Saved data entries
——

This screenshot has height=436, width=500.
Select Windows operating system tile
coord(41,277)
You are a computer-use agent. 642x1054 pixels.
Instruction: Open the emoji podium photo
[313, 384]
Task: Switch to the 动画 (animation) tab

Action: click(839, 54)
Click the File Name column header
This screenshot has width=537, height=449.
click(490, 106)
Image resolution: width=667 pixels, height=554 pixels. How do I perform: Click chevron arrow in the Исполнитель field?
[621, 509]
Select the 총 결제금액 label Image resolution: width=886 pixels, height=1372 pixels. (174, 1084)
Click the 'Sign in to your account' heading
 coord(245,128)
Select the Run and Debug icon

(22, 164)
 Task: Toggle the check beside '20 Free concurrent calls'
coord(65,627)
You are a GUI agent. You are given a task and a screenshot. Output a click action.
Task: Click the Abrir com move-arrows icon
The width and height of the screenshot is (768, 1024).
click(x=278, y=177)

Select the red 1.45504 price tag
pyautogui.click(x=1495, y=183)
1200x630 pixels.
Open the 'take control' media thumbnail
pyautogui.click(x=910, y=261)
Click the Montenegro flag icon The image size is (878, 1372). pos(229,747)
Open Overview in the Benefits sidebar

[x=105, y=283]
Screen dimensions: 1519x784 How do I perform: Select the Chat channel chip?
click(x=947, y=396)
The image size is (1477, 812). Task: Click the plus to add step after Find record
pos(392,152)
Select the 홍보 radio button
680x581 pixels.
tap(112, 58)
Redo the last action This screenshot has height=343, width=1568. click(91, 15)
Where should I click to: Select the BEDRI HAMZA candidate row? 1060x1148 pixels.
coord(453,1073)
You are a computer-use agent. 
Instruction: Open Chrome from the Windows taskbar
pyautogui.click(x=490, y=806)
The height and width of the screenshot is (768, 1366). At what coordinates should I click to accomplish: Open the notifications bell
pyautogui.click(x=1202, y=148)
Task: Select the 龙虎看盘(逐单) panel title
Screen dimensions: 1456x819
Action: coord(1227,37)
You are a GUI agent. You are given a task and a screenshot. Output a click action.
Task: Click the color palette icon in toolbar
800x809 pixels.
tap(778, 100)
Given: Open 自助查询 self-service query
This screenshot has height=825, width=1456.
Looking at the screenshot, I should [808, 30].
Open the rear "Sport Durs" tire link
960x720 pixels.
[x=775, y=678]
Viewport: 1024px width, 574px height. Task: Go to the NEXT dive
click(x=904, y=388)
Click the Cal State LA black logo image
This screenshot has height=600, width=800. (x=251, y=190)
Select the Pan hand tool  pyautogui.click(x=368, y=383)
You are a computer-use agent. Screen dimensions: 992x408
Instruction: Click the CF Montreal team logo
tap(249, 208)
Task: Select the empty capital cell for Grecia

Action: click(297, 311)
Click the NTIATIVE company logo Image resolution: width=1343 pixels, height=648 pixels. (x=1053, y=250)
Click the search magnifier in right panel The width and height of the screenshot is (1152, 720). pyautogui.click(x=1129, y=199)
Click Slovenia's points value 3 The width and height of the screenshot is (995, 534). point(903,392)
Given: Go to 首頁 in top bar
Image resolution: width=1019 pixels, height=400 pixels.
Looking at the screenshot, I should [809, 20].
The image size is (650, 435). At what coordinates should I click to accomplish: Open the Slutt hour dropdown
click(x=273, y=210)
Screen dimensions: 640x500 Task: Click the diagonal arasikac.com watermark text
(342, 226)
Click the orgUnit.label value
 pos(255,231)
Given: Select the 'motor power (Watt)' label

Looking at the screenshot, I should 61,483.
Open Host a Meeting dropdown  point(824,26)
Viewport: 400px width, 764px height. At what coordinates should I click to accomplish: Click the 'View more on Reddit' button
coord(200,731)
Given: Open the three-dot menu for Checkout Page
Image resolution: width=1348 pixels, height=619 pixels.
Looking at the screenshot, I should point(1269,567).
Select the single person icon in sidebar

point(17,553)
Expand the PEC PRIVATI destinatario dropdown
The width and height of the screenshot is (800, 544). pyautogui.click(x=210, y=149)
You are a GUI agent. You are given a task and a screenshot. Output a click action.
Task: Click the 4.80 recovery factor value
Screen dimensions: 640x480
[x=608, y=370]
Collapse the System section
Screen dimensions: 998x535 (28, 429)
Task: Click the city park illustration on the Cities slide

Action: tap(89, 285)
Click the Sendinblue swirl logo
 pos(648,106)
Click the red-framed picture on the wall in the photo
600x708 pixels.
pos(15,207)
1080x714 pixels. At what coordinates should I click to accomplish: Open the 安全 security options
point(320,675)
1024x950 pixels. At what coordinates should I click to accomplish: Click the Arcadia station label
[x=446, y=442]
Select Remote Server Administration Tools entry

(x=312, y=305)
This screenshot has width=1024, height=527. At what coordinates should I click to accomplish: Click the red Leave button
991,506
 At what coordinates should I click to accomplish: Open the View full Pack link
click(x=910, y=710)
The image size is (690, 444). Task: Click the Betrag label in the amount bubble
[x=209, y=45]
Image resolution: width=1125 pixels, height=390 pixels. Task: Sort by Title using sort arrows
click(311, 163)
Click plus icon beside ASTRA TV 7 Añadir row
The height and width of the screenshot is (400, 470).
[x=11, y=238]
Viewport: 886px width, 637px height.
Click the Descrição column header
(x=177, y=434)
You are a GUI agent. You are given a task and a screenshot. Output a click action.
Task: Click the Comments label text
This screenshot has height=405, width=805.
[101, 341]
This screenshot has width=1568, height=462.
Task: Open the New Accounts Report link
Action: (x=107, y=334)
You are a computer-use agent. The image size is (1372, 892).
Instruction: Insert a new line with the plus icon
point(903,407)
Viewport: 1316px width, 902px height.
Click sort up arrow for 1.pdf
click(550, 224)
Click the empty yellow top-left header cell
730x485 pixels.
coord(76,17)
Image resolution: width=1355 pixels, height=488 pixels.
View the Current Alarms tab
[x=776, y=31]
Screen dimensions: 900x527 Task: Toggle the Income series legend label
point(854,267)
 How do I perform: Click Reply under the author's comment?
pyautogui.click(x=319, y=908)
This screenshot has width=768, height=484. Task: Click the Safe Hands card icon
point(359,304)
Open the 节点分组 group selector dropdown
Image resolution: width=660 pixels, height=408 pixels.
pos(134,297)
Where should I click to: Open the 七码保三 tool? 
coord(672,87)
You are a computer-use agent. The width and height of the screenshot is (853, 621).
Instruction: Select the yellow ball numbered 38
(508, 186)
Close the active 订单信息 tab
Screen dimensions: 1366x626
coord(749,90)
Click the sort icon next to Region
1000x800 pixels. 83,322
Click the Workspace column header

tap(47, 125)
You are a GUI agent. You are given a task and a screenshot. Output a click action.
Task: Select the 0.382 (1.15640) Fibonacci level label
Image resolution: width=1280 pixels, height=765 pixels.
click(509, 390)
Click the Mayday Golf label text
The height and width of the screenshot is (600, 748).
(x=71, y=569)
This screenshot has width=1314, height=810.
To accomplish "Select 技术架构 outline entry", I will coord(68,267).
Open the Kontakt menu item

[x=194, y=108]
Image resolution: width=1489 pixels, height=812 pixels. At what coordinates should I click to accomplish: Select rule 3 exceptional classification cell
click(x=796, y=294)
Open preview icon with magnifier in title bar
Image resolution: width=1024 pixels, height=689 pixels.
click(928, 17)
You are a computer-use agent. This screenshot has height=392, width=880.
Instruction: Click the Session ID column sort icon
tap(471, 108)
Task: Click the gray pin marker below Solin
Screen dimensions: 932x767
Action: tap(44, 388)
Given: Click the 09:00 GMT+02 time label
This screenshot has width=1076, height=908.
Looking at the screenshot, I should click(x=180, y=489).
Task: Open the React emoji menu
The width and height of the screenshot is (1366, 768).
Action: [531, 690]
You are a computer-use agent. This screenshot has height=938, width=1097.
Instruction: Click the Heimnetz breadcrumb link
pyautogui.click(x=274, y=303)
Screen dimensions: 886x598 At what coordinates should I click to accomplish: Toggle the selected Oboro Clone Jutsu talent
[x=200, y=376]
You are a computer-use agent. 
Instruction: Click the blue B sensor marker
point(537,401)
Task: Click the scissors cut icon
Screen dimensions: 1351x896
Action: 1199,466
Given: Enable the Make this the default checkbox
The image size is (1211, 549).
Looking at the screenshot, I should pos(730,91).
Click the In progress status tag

——

* Goal of the exercise: Word for word, restate the lines above from the line containing "The height and width of the screenshot is (768, 1366)." through the line containing "Task: Click the color palette icon in toolbar", with both included and nothing else.

* Exercise answer:
The height and width of the screenshot is (768, 1366). At what coordinates should I click to accomplish: Open the notifications bell
pyautogui.click(x=1202, y=148)
Task: Select the 龙虎看盘(逐单) panel title
Screen dimensions: 1456x819
Action: coord(1227,37)
You are a GUI agent. You are given a task and a screenshot. Output a click action.
Task: Click the color palette icon in toolbar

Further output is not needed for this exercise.